'Mother, I'm done with my chores. May I use the sewing machine?' is a line I'm hearing often these days.
Anna Ruth makes a scrunchi to match her skirt.
The girls have been doing a fair bit of sewing this summer. They all have to take turns with the machine (when it's not being held hostage in the boys' rooms) so they mostly opt for quick and easy projects. It is also fun to make small projects as you get 'instant gratification' - great for younger seamstresses and newbies of all ages. A favorite quick project is these coasters from Jenny at allsorts. She has a tutorial on her site, but they are so easy I thought I'd show you here. Also, I've simplified them a bit, skipping the interfacing and lining part. These are a great way to use up scraps or charm squares if you have them. No finishing or hand sewing required!
These make great little treats to have around for hostess gifts or to tuck into gift baskets paired with a mug and favorite drink. You can also make them with seasonal fabrics. I am enjoying these pretty summery prints for now, but we have some muted ones we used in winter, and we plan to make autumnal colored ones in fall. You could also choose themed fabrics to suit your gift recipients such as music, cats, dogs, horses, Christmas, team colors - the possibilities are endless.

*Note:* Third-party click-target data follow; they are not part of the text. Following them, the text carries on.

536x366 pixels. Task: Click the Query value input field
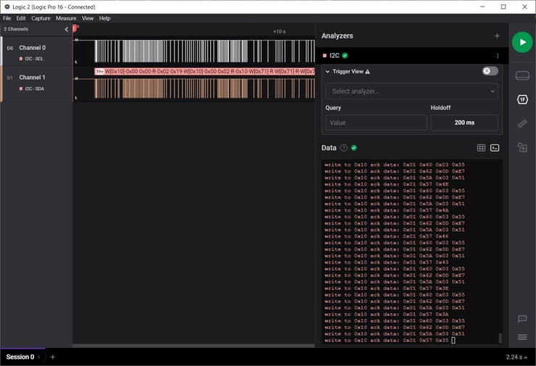coord(376,122)
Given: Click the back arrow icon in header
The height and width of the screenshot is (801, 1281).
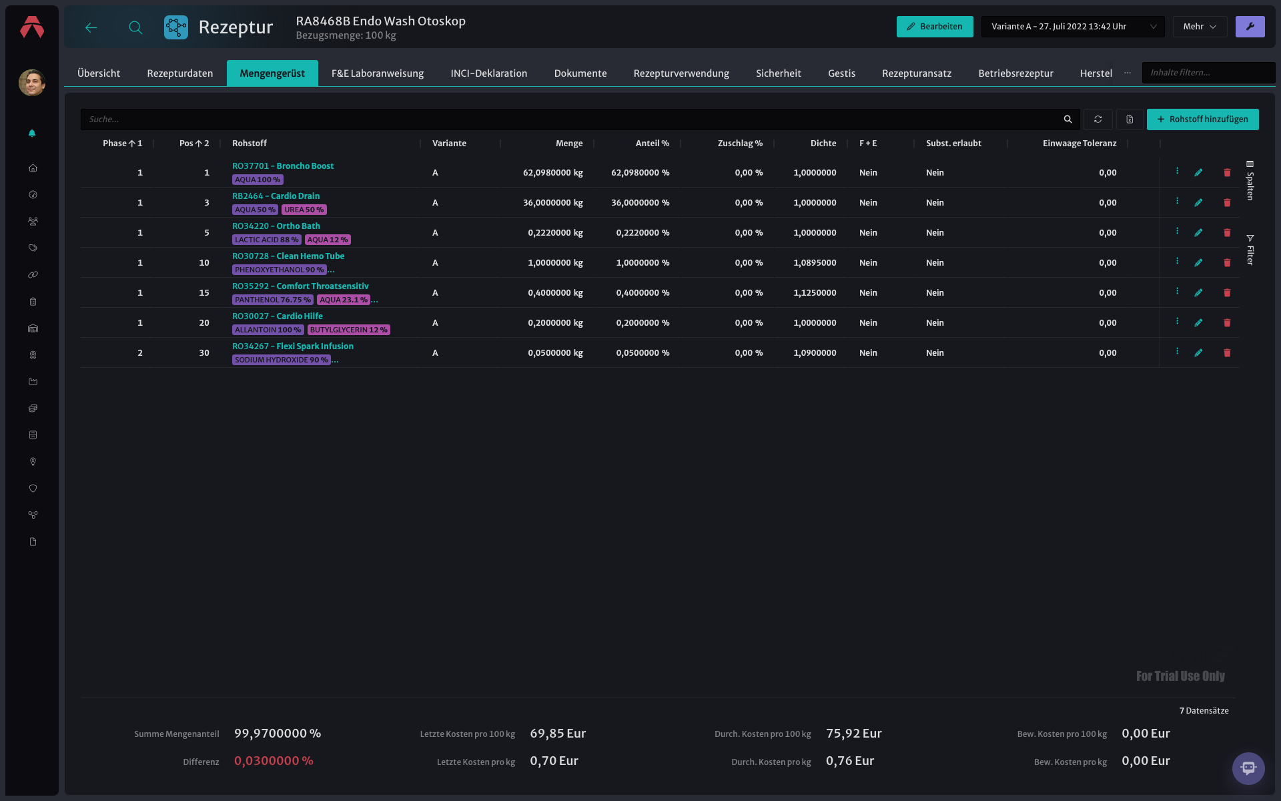Looking at the screenshot, I should (x=91, y=27).
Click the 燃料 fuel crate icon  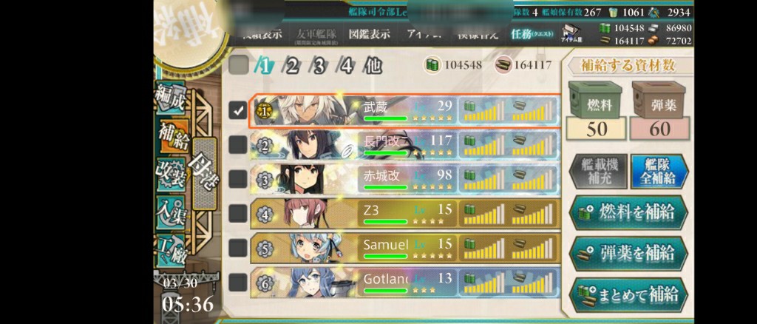tap(595, 99)
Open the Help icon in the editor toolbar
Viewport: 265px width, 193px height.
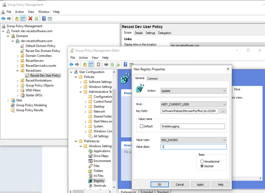[x=125, y=64]
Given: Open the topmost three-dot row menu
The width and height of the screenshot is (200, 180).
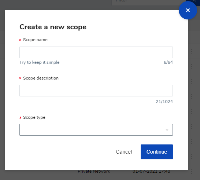Looking at the screenshot, I should point(192,51).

For each coaster you need five 4 1/2" squares of fabric. You can mix and match with as many different patterns as you like. Half the fun is choosing the yummy prints and arranging them together! A rotary cutter and mat make this part a snap, although just using scissors works fine of course.

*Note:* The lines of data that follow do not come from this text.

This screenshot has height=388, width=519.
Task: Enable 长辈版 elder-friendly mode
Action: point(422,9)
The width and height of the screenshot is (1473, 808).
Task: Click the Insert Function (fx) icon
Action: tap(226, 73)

Fold four of the squares in half, wrong sides together.
Place your fifth square on the table, right side up. I'm using the purple square in this example to be the backing. Place your first folded square on your backing piece with the fold towards the center of the backing piece.
Add your next folded piece, overlapping the first, fold towards the center.
Add your third piece in the same fashion:
And now add the fourth piece, overlapping and tucking the pieces in as such:
Now sew around the edges with a 1/4" seam allowance. Trim the corners if you remember to.
Turn your coaster right side out, using a crochet hook or something to poke out the corners, and press if you like (if you're a kid you probably won't bother). That's it!
Anna Ruth also discovered that if you take one of these completed coasters, plump it up with a bit of stuffing inside, and add a button to cover the center, you get one cute and cozy pincushion!
Happy sewing! (And happy sipping with your new cheery coaster.)